> [Exercise]:
Beginning at the line containing "Click the filter by type icon in Project" and continuing to the end of the records below, give each line again exactly as it stands, and only those lines.
- - - - -
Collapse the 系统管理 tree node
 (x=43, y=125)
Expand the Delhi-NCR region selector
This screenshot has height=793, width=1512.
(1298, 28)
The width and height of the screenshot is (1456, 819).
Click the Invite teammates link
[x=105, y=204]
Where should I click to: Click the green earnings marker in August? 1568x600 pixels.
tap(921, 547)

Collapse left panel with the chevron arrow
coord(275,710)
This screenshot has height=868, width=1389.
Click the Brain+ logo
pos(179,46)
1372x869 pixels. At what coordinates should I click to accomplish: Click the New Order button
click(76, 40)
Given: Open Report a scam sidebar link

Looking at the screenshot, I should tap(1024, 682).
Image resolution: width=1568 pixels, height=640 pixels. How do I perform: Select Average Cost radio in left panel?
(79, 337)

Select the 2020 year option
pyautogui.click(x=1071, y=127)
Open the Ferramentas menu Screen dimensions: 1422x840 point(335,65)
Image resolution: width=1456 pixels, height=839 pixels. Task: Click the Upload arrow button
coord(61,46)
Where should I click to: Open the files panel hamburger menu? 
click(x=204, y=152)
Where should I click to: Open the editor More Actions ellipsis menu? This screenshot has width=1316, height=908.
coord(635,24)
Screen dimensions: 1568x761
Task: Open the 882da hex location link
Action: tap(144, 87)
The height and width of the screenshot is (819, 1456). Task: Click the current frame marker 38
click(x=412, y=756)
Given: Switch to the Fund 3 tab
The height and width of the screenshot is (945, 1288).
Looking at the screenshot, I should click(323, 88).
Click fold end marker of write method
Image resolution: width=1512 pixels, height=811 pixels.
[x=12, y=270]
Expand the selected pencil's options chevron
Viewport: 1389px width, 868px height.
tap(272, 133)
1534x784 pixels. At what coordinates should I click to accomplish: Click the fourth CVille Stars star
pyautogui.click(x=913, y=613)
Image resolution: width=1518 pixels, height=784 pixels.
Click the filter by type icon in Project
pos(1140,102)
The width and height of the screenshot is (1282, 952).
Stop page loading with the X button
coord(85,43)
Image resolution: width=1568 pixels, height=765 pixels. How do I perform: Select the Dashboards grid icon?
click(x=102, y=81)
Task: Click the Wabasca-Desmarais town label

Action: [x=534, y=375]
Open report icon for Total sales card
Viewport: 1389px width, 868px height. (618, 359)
- - - - -
> [Written solution]:
Click the filter by type icon in Project
pos(1140,102)
The width and height of the screenshot is (1282, 952).
Stop page loading with the X button
coord(85,43)
Image resolution: width=1568 pixels, height=765 pixels. How do I perform: Select the Dashboards grid icon?
click(x=102, y=81)
Task: Click the Wabasca-Desmarais town label

Action: [x=534, y=375]
Open report icon for Total sales card
Viewport: 1389px width, 868px height. (618, 359)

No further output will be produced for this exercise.